– Не её тут вина, а кочевников. Но ей от этого вряд ли легче.
– Это верно. – И помолчав, усилием воли сменил тему, добавив, что хочется ему съездить и в другие новые крепости: не только у самого Феодора, а и у других двух бояр.
– Неделя, полагаю, понадобится мне, самое малое, а то и полных две, чтобы побывать везде. А не побывать будет неразумно: за тем и ехал ведь, чтобы побывать. Может, помощь какая им требуется? А уж когда вернусь сюда окончательно, то уже тогда, после короткой передышки людям и лошадям, отправлюсь в городище. Вот тогда и дочь твою увезём домой. А пока пусть побудет здесь.
Феодор кивнул: о чём тут и говорить?
– Да, – уже сидя на коне, сказал князь, – совсем забыл предупредить со всеми этими переживаниями. Я хотел вас троих собрать перед отъездом, грамотами закрепить за каждым из вас те земли, которые ваши крепости будут охранять. А после вы уж сами будете их передавать тем, кто в новых крепостях будет главным. Им без земли ведь никак нельзя.
– Это правильно.
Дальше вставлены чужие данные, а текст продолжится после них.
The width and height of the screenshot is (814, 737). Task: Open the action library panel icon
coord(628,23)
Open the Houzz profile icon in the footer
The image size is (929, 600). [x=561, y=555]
И когда ждать сюда бояр?
– Если не застану их в новых крепостях, гонцов к ним пошлём, чтобы сюда прибыли недели через полторы.
Феодор кивнул: добро.
Проводив князя с отрядом, боярин пока отложил обход крепости – не сомневался, что и так везде всё в порядке – и пошёл навестить дочь. Верна грустила у небольшого окошка в светличке, которую он ей предоставил в своём небольшом тереме.
– Ты уже пила утренний чай? – не зная, с чего начинать разговор, спросил Феодор об обыденном.
– Да, батюшка.
– Как настроение?
– Как всегда.
– Ты, доча, не грусти уж так. Знаю, что убить, даже ордынца, напавшего на тебя, очень нелёгкое переживание. Все переживают. И я переживал. Тебе же должно быть ещё труднее. Но зато ты всех нас спасла.
– Я знаю, батюшка.
Все утешительные слова, которые мог бы ей сказать Феодор, были уже сказаны прежде – и им самим, и князем. И Верна соглашалась со всем тем, что они ей говорили, но легче ей не становилось.
– Больше не снится?
– Нет. Но я почему-то всё время, даже и когда не сплю, вижу эту струю крови, взлетевшую из-под моего копья. И хоть было то всего мгновение, а забыть не могу. И взгляд его растерянный…
– Воткни он копьё в твоё горло, уж будь уверена, не смотрел бы растерянно. А как смотрел бы – уж сама догадайся. От неожиданности он растерялся: мощных воев, дружинников, ожидал увидеть на стене, а увидел тебя. Тут каждый растеряется. А уж что смерть он примет от твоей руки – того тем более он не ожидал. А кровь хлестнула – так из горла твоего или любого иного человека, ордынца или нашего ратника, точно так же хлестнула бы. Видно, ты в жилу ему попала. Но ты жалеть его не смей! Разве они хотя бы раз наших людей – не воев, нет, детишек наших да жён, да матерей с отцами – пожалели?